Prosegue dicendo: “Lavorare con Benny è stato meraviglioso: ha un modo molto spontaneo di dirigere. E lavorare accanto a Dwayne, che è un caro amico, è stato speciale. Ricordo la prima volta che lo abbiamo visto nei panni di Mark: l’aria nella stanza è cambiata. Tutti siamo rimasti in silenzio, e vi assicuro che per me è difficile stare zitta! È stato qualcosa di straordinario.”

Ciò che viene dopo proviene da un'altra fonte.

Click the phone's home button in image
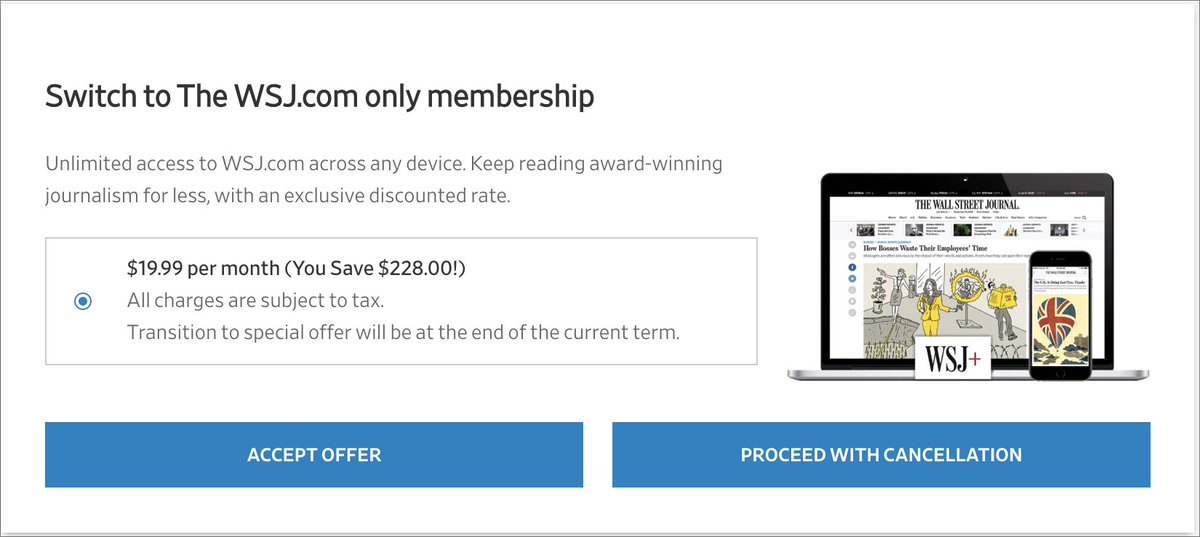Screen dimensions: 1200x537 tap(1061, 373)
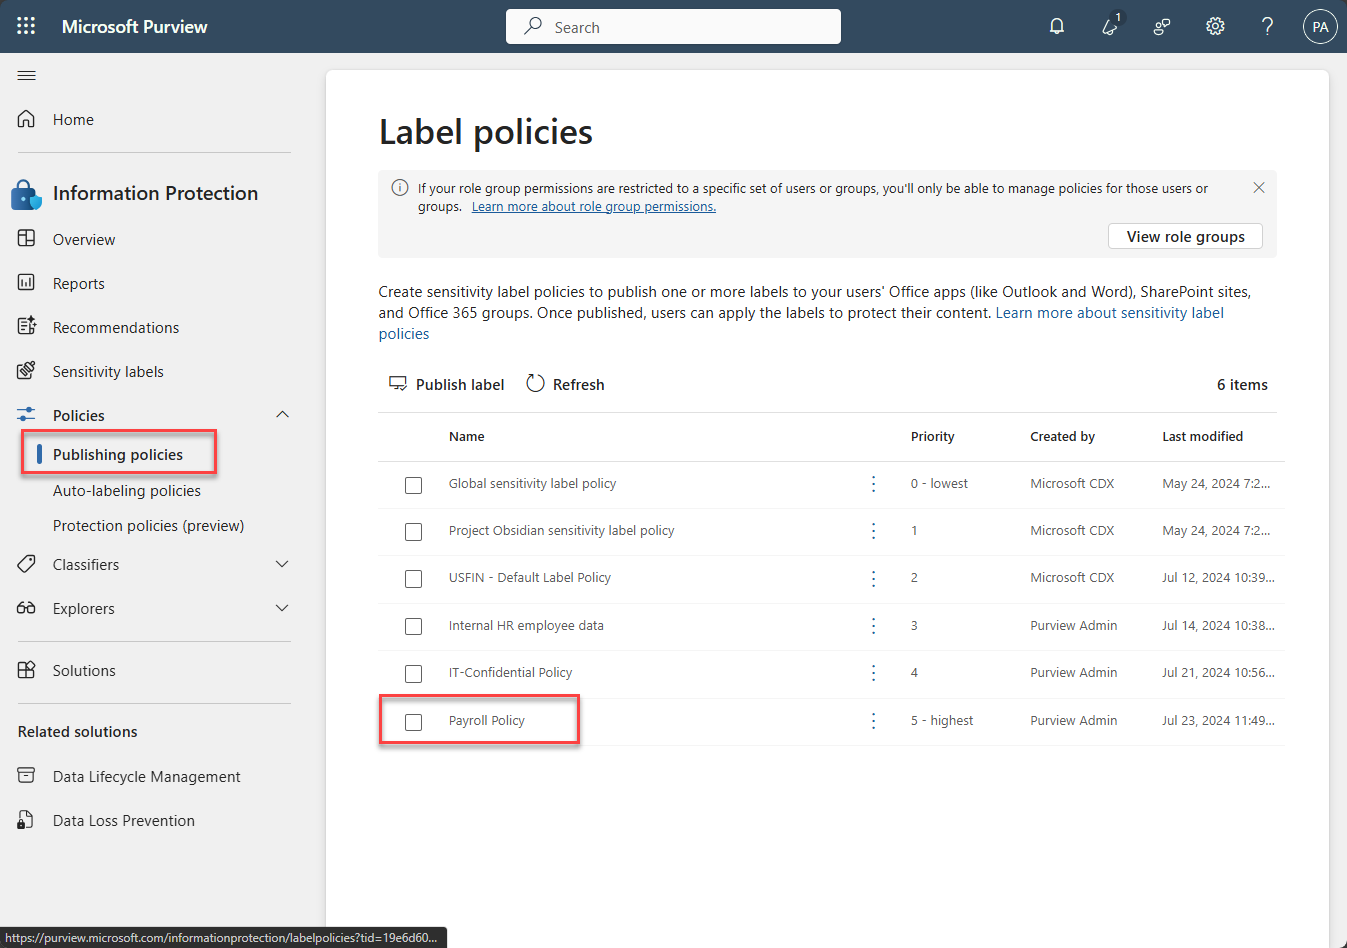Select the Sensitivity labels sidebar icon

click(25, 370)
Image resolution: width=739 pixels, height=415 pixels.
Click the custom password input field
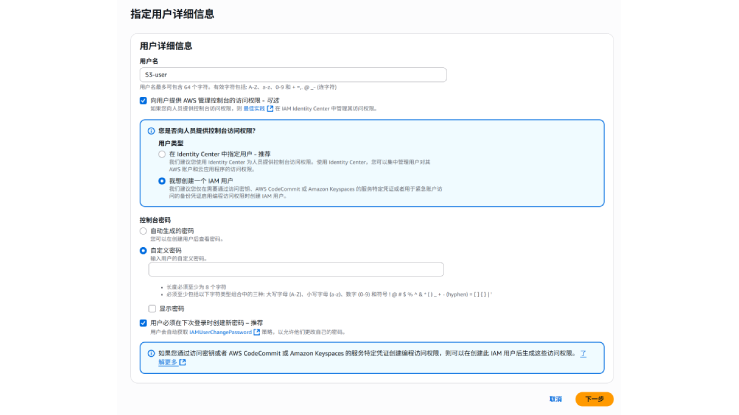coord(281,269)
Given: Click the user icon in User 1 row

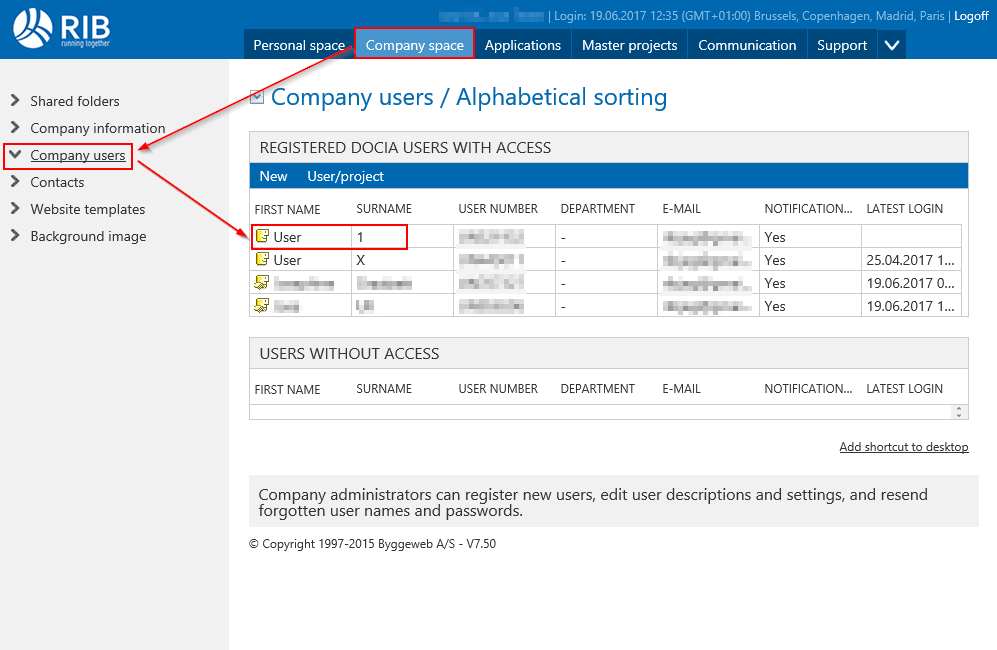Looking at the screenshot, I should [x=262, y=237].
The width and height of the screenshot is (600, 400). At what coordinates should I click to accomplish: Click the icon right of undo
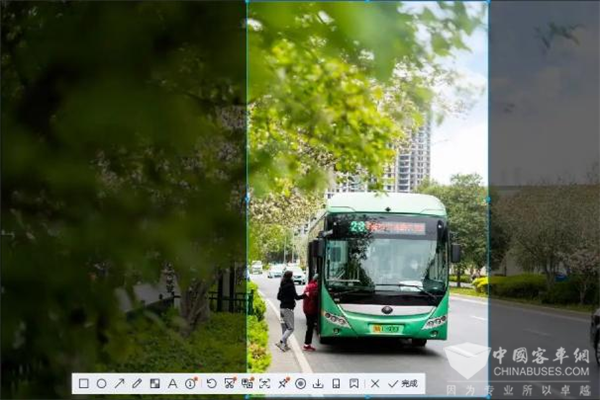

Termina dicendo: “Questo film è una bellissima cornice per raccontare la vulnerabilità maschile. Negli anni ’90 c’era l’ideale dell’uomo invincibile, macho, amplificato da arene dove questi uomini lottavano. Ma il film non racconta la forza fisica: racconta cosa significa mantenere un’immagine, mentre dentro si è spezzati. Credo che a Benny interessasse proprio questo: come creare empatia verso una persona che appare invincibile, ma che in realtà è piena di dolore, che fatica a mostrarsi fragile. È un film che parla profondamente del dolore interiore.”
The Smashing Machine debutterà negli USA il 3 ottobre per poi arrivare nelle sale italiane il 19 novembre 2025, distribuito da I Wonder Pictures e Unipol Biografilm Collection in collaborazione con WISE Pictures.